# BRIEF:
Can you format the records, from the start through the line containing "point(186,345)", as a Markdown table with the columns Number and Record line, skipping blank lines?

┌──

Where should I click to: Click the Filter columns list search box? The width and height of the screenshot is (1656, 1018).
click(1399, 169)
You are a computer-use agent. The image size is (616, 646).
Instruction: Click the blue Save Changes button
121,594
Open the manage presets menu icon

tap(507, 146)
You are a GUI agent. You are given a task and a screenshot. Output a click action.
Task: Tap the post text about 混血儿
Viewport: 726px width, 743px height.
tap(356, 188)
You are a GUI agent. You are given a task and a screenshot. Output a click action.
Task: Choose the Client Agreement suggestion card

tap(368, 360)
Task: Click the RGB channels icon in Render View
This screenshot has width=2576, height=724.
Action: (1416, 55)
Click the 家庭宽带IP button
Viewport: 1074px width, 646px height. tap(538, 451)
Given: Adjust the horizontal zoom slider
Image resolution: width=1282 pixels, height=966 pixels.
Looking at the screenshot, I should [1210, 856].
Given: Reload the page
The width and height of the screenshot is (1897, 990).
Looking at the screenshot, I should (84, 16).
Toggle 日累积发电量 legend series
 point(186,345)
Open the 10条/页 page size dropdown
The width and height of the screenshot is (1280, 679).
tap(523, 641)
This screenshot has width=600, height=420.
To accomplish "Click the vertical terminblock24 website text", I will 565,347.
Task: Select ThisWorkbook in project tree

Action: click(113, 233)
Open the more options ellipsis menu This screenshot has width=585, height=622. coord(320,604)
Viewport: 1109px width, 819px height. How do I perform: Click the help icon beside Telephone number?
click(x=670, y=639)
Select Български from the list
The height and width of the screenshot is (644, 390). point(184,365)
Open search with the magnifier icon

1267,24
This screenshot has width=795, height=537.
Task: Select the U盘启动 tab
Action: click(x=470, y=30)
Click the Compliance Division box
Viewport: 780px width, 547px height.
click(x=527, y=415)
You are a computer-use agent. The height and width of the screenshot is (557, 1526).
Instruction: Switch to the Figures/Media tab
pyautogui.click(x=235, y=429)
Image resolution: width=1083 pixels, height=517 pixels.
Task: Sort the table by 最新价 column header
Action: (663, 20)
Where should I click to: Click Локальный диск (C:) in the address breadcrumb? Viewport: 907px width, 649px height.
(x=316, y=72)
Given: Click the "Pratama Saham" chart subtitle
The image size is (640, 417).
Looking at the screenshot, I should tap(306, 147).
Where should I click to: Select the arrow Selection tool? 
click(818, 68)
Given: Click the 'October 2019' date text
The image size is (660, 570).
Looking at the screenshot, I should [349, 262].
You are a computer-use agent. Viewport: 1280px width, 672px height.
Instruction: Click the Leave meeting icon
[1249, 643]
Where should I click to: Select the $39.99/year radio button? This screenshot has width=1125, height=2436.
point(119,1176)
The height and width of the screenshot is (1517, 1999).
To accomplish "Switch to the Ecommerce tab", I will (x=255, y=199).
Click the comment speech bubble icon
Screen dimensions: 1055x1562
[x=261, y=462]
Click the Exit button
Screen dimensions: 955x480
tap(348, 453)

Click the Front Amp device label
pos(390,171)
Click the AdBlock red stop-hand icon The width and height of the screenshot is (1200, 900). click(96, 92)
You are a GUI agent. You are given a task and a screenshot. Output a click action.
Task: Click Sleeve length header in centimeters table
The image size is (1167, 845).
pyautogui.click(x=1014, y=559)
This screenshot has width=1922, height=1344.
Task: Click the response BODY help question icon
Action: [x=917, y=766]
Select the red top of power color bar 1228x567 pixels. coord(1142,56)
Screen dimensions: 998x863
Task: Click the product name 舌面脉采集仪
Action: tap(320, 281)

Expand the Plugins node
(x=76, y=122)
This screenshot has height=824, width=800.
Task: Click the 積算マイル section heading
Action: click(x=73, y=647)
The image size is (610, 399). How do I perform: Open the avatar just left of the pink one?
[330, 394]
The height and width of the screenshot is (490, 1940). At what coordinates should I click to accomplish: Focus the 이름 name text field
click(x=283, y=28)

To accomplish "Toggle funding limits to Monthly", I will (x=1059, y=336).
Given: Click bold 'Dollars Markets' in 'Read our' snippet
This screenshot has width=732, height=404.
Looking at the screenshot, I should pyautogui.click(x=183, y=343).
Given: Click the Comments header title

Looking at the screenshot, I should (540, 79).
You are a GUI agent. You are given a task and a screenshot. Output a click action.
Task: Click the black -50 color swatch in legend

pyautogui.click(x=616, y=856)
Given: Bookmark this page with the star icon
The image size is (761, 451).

└──

# WORKED SOLUTION:
| Number | Record line |
|---|---|
| 1 | Where should I click to: Click the Filter columns list search box? The width and height of the screenshot is (1656, 1018). |
| 2 | click(1399, 169) |
| 3 | You are a computer-use agent. The image size is (616, 646). |
| 4 | Instruction: Click the blue Save Changes button |
| 5 | 121,594 |
| 6 | Open the manage presets menu icon |
| 7 | tap(507, 146) |
| 8 | You are a GUI agent. You are given a task and a screenshot. Output a click action. |
| 9 | Task: Tap the post text about 混血儿 |
| 10 | Viewport: 726px width, 743px height. |
| 11 | tap(356, 188) |
| 12 | You are a GUI agent. You are given a task and a screenshot. Output a click action. |
| 13 | Task: Choose the Client Agreement suggestion card |
| 14 | tap(368, 360) |
| 15 | Task: Click the RGB channels icon in Render View |
| 16 | This screenshot has width=2576, height=724. |
| 17 | Action: (1416, 55) |
| 18 | Click the 家庭宽带IP button |
| 19 | Viewport: 1074px width, 646px height. tap(538, 451) |
| 20 | Given: Adjust the horizontal zoom slider |
| 21 | Image resolution: width=1282 pixels, height=966 pixels. |
| 22 | Looking at the screenshot, I should [1210, 856]. |
| 23 | Given: Reload the page |
| 24 | The width and height of the screenshot is (1897, 990). |
| 25 | Looking at the screenshot, I should (84, 16). |
| 26 | Toggle 日累积发电量 legend series |
| 27 |  point(186,345) |